If cholesterol numbers make your head spin, doctors say here’s the bottom line: Get tested ASAP to find out your “bad” cholesterol number because your long-term health may depend on it.
Everyone should get their cholesterol checked — and children no later than ages 8 to 11 — to identify a potentially fatal genetic cholesterol disorder that can be cured with early treatment. The checkups should continue every four to six years, according to the American Heart Association.
The effort will be worth it because most Americans’ bad cholesterol — the so-called “lousy” or LDL cholesterol — is too high and puts them at increased risk of cardiovascular disease, studies show.
And one in 250 Americans inherits even higher levels of bad cholesterol, called familial hypercholesterolemia.
Armed with your personal cholesterol information, you have far greater control over your risk of heart attack or stroke than you may realize, even if you inherit the higher levels, experts say. Heart disease and stroke are America’s No. 1 and No. 4 killers, respectively.
A healthy lifestyle can cut your risk in half, even though people with the inherited high cholesterol still require drug treatment, said Dr.

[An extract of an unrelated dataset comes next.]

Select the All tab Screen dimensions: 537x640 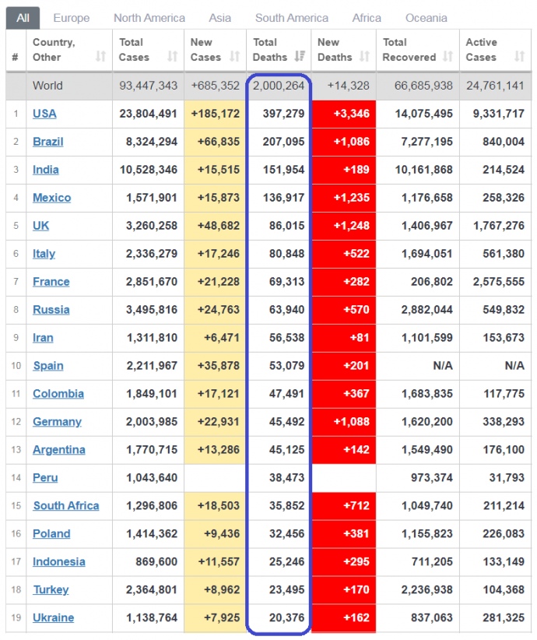(x=23, y=18)
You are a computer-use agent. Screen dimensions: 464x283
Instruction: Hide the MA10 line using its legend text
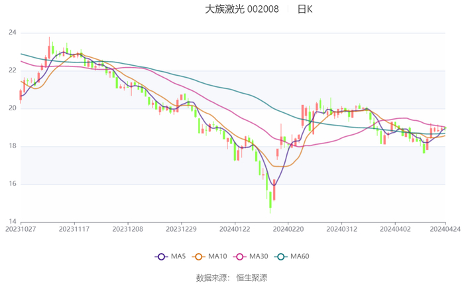coord(217,256)
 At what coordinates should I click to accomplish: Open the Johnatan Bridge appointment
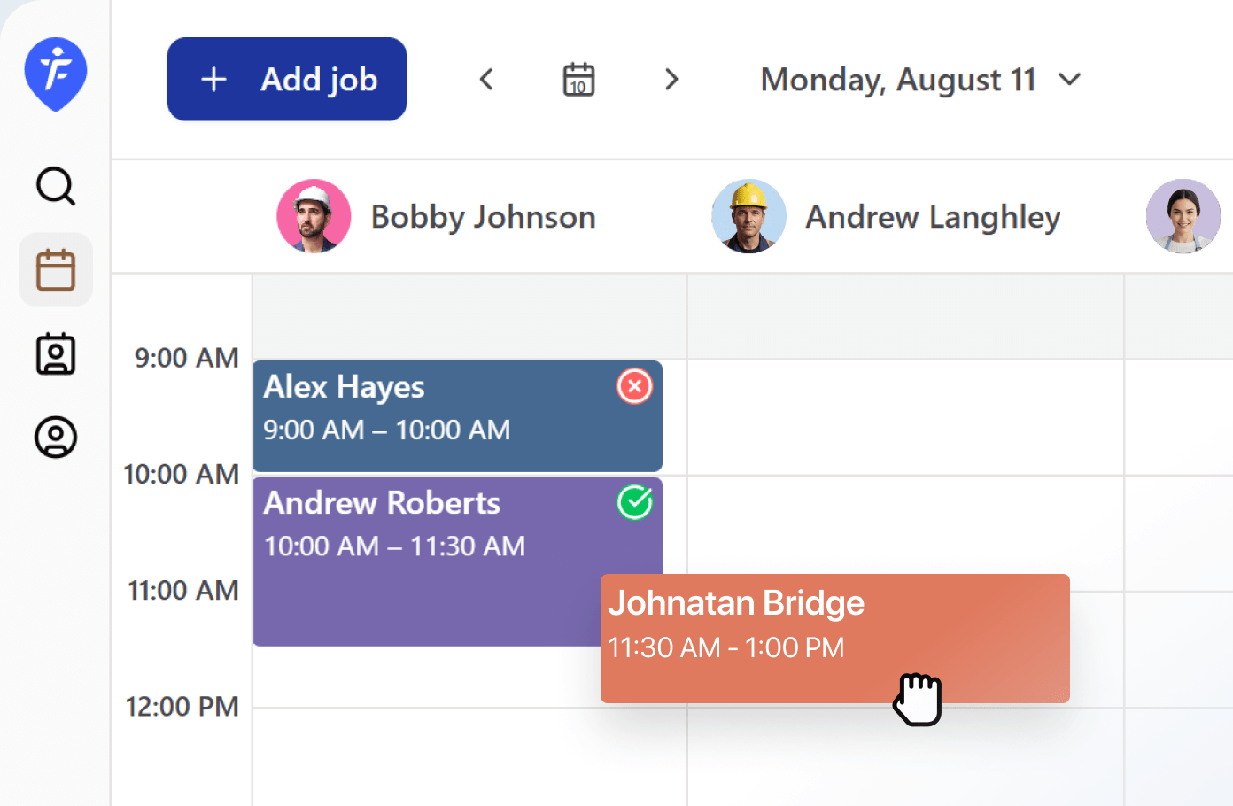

Jennifer Robinson, a professor in the college of public health at the University of Iowa and the incoming president of the National Forum for Heart Disease and Stroke Prevention.
“Usually, age 50 is where people’s lifestyles or their genes are catching up with them,” Robinson said. “We often need at that point to turn to preventive drug therapy that’s safe and generic.”
What’s a healthy lifestyle? The ideal goal includes:
— Control the portions you eat, keeping in mind that one portion is half a cup;
— Eat as many as five fruits and vegetables each day;
— Avoid white carbs like white bread and rice;
— Avoid processed foods that are more likely to include saturated fat and high fructose corn syrup;
— And get at least 30 minutes a day 5 days a week of moderate exercise or 75 minutes each week of vigorous exercise (or a combination of moderate and vigorous activity), according to American Heart Association guidelines. [SEE SIDEBAR for specific diet recommendations]
Though doctors disagree on specific targets for the so-called “lousy” cholesterol, the lower the number, the better. Cholesterol levels are measured in milligrams per deciliter of blood (mg/dL).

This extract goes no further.